**DIRECTIONS FOR THIS TASK**
Tally the lines below that contain the word "will", and give only that number.

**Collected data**
------------

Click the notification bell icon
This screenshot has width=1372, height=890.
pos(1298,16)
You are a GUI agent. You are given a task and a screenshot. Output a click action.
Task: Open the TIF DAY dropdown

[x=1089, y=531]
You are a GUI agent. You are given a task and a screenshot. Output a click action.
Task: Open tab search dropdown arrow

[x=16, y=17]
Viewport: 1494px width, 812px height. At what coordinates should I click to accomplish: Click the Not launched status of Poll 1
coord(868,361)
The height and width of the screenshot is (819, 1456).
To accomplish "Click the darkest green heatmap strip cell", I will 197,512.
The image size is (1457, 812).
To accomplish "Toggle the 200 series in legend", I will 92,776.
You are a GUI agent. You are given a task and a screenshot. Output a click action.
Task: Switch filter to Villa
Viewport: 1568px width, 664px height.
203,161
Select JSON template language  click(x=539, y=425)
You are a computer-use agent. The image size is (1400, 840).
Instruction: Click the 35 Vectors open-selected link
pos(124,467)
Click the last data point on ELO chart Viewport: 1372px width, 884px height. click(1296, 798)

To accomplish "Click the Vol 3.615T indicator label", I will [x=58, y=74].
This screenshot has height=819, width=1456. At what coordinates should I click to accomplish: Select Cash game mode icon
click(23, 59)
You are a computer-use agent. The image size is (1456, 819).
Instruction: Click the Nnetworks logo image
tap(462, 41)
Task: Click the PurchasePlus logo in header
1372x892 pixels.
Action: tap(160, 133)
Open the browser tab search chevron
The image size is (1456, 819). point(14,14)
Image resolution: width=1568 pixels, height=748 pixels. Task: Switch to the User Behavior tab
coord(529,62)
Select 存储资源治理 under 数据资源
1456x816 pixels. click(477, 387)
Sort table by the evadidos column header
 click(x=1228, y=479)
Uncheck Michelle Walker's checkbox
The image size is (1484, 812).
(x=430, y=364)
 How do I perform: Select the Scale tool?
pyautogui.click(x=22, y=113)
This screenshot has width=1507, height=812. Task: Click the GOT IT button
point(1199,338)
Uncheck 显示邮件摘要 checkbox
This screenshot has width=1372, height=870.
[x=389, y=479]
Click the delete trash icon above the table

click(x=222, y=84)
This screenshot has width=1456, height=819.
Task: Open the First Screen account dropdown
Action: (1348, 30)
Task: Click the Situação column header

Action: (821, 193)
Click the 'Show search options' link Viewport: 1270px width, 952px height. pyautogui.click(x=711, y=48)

------------

**COMPLETED TASK**
3